Segment Open

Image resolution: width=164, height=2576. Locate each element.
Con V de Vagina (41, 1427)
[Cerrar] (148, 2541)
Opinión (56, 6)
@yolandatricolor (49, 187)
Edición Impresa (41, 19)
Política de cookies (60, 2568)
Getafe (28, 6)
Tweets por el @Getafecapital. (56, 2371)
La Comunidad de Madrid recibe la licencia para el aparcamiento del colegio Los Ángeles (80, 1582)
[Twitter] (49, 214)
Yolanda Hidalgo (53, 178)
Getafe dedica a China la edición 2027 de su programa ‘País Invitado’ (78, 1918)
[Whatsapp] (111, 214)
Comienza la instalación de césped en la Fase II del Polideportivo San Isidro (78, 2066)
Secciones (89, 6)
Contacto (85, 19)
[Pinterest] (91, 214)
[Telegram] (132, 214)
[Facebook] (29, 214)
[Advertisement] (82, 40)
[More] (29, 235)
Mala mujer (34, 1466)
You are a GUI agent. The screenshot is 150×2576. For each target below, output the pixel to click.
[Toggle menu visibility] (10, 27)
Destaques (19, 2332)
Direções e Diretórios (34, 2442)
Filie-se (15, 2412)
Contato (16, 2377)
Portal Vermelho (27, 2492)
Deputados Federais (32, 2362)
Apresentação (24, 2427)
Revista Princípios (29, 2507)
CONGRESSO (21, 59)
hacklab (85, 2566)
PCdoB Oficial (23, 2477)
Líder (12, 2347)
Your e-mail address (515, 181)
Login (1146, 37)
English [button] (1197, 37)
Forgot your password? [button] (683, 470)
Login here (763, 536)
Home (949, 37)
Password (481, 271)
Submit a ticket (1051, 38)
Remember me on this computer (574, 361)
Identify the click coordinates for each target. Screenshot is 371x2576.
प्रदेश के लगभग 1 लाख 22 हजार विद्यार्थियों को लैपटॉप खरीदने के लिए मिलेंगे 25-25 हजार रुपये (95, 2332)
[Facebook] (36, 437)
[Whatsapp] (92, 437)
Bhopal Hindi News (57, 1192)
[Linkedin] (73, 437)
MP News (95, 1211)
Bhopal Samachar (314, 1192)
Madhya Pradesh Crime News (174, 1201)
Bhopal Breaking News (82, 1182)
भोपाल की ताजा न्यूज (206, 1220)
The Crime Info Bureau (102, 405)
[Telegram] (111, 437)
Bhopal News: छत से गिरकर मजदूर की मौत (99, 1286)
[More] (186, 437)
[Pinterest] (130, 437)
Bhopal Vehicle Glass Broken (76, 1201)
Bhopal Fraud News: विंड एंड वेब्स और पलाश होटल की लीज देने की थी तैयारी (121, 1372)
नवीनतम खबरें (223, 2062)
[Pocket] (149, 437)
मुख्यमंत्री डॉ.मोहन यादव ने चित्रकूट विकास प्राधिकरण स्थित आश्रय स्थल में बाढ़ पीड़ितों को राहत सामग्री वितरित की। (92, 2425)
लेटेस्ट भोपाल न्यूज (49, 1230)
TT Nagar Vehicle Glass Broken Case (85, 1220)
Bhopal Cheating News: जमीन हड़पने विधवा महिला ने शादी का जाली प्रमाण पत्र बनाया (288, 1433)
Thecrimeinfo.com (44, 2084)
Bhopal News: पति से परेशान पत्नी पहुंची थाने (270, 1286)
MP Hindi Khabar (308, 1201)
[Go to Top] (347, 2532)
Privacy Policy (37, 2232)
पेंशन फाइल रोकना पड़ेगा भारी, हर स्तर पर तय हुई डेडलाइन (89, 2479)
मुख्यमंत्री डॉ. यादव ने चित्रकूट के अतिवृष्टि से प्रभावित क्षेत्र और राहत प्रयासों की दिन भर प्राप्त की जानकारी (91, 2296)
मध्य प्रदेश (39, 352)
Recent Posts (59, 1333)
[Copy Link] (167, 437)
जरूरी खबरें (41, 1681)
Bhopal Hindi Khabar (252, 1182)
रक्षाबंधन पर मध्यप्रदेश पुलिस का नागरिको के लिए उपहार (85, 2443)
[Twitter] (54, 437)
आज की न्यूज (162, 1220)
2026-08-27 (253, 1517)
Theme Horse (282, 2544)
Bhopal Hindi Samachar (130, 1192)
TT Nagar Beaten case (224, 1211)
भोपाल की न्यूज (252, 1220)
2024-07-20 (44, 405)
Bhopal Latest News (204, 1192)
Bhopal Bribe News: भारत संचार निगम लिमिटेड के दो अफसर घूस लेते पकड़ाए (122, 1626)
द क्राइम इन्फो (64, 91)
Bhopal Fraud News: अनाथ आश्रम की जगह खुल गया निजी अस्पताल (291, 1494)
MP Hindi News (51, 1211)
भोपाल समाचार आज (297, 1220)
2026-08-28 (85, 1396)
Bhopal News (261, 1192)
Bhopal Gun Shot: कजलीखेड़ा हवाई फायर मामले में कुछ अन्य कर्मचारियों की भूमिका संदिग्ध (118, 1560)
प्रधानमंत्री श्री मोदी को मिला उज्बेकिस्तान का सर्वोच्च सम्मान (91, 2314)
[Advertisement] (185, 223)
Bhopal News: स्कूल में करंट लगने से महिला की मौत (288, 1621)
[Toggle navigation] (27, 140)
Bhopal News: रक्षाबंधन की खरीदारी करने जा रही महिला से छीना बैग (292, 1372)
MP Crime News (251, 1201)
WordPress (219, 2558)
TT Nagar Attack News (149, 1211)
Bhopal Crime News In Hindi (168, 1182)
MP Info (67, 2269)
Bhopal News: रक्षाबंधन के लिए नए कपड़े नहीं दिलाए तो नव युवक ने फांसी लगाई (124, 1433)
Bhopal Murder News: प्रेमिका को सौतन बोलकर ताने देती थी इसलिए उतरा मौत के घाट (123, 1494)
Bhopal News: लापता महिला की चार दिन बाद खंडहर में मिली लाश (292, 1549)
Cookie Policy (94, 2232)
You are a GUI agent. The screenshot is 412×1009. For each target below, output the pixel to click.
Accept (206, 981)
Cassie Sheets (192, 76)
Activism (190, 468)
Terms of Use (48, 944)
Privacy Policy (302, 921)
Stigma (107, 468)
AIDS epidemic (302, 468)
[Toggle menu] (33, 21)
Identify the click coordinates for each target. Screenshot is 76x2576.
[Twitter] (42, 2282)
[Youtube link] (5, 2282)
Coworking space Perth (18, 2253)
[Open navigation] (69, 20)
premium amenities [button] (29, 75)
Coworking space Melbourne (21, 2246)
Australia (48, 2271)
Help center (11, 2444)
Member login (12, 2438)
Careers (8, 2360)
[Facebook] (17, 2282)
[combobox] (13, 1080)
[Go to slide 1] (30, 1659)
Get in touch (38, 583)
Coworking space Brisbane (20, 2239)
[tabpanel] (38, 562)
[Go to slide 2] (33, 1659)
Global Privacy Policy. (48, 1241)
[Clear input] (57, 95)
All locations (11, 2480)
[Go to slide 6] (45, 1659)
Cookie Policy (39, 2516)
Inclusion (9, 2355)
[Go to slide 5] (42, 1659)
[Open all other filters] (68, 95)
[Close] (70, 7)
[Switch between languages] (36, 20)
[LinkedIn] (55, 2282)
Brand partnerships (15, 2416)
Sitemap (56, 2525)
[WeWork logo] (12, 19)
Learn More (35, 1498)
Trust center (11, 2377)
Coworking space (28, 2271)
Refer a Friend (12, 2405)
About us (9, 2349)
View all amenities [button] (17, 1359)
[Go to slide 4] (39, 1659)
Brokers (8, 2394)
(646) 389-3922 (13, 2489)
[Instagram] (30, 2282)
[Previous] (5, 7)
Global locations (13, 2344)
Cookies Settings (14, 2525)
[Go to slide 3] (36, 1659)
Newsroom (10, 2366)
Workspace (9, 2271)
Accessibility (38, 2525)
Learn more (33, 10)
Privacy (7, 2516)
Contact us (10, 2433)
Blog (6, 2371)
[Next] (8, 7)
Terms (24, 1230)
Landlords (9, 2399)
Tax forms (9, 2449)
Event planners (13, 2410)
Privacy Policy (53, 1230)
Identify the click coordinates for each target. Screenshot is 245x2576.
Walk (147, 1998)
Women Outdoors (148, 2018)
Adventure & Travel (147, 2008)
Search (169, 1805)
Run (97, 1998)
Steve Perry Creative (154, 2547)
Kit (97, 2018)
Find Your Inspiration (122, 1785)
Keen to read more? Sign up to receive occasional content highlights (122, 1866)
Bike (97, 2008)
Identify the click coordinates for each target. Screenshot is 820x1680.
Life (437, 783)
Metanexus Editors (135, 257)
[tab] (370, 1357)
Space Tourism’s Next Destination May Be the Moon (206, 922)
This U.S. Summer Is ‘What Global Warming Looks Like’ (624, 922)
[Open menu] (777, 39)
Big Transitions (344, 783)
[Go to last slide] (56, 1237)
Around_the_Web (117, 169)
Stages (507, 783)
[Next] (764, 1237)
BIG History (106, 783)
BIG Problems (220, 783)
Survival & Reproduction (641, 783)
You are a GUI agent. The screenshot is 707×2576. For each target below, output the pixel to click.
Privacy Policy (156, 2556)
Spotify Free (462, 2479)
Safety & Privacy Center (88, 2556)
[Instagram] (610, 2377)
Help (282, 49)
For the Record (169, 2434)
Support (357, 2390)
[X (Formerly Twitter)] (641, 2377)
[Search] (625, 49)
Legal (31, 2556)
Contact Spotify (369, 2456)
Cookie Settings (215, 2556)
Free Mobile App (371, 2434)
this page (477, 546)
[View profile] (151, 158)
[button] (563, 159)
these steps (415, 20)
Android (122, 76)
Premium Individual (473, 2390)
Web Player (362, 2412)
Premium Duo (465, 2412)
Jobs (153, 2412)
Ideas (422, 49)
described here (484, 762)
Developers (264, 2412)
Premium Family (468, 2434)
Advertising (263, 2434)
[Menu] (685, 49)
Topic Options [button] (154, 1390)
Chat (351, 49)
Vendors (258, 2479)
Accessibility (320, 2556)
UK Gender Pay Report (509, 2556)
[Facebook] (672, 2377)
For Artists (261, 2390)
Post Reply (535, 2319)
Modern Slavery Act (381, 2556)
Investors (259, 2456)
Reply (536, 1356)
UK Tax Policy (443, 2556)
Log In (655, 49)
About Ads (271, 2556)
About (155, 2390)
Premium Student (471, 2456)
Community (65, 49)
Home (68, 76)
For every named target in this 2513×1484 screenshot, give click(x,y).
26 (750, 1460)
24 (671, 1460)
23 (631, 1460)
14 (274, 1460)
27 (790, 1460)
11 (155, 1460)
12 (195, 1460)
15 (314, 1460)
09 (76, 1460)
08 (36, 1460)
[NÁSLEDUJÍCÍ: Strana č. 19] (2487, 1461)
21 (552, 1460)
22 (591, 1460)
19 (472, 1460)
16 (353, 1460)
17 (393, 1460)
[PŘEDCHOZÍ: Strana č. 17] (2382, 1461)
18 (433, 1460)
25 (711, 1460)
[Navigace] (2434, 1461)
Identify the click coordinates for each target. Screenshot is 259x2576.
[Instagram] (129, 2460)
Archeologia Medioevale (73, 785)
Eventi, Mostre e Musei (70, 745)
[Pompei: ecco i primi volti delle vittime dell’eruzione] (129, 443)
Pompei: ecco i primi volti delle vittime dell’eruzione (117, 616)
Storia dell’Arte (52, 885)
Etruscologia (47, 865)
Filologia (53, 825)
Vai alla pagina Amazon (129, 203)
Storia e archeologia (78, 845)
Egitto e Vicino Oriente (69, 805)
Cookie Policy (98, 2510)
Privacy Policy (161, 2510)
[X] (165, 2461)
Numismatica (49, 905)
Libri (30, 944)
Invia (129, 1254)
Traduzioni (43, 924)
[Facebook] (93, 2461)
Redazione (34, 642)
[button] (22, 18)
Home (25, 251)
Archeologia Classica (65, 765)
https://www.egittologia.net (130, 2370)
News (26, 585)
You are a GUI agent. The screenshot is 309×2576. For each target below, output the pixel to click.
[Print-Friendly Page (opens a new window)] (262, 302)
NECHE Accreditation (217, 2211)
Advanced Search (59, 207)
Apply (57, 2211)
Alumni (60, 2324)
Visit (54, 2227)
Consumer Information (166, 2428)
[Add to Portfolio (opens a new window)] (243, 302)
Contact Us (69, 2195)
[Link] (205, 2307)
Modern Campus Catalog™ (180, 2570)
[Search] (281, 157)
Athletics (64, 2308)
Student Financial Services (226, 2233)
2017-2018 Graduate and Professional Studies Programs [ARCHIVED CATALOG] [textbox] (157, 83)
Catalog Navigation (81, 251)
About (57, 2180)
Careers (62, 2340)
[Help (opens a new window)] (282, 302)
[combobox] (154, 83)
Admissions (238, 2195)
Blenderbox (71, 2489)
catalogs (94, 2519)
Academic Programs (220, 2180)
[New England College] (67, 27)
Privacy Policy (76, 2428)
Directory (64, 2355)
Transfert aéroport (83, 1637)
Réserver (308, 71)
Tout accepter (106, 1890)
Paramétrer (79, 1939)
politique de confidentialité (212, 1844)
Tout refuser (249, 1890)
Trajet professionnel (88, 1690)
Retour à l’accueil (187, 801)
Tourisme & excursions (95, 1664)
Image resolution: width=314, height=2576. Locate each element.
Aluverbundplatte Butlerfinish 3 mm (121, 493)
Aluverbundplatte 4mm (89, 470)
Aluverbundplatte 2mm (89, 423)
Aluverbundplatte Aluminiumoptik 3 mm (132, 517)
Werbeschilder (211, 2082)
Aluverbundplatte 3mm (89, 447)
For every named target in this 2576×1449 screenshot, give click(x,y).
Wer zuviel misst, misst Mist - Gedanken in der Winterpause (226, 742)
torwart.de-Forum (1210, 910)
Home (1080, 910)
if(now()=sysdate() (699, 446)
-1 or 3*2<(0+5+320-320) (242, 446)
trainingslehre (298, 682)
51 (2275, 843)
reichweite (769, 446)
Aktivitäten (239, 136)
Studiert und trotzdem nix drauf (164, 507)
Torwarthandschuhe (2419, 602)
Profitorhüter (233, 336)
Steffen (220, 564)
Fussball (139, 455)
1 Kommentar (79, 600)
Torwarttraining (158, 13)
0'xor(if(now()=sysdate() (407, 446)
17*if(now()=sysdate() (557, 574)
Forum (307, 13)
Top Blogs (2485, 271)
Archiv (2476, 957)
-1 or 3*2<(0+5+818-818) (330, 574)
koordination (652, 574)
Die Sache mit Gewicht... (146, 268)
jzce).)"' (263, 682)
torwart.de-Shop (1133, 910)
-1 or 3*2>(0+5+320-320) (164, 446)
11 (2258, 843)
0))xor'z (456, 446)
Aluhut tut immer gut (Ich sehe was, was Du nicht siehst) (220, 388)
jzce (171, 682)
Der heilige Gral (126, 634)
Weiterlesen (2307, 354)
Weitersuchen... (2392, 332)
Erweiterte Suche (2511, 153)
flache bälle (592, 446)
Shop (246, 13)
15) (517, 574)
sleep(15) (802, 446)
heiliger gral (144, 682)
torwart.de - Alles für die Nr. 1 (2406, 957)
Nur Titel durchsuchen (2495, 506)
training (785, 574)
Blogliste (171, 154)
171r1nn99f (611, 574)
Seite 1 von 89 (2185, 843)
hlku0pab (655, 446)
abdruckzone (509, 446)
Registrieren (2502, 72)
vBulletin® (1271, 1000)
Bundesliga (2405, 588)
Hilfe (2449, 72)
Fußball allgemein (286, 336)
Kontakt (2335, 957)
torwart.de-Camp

Segment Closed

ABOUT THIS TASK: Starting at the line that has "Student Financial Services (226, 2233)" in the records above, restate word for word every line until the one that has "Réserver (308, 71)", and include that one as well.

RESULT:
Student Financial Services (226, 2233)
2017-2018 Graduate and Professional Studies Programs [ARCHIVED CATALOG] [textbox] (157, 83)
Catalog Navigation (81, 251)
About (57, 2180)
Careers (62, 2340)
[Help (opens a new window)] (282, 302)
[combobox] (154, 83)
Admissions (238, 2195)
Blenderbox (71, 2489)
catalogs (94, 2519)
Academic Programs (220, 2180)
[New England College] (67, 27)
Privacy Policy (76, 2428)
Directory (64, 2355)
Transfert aéroport (83, 1637)
Réserver (308, 71)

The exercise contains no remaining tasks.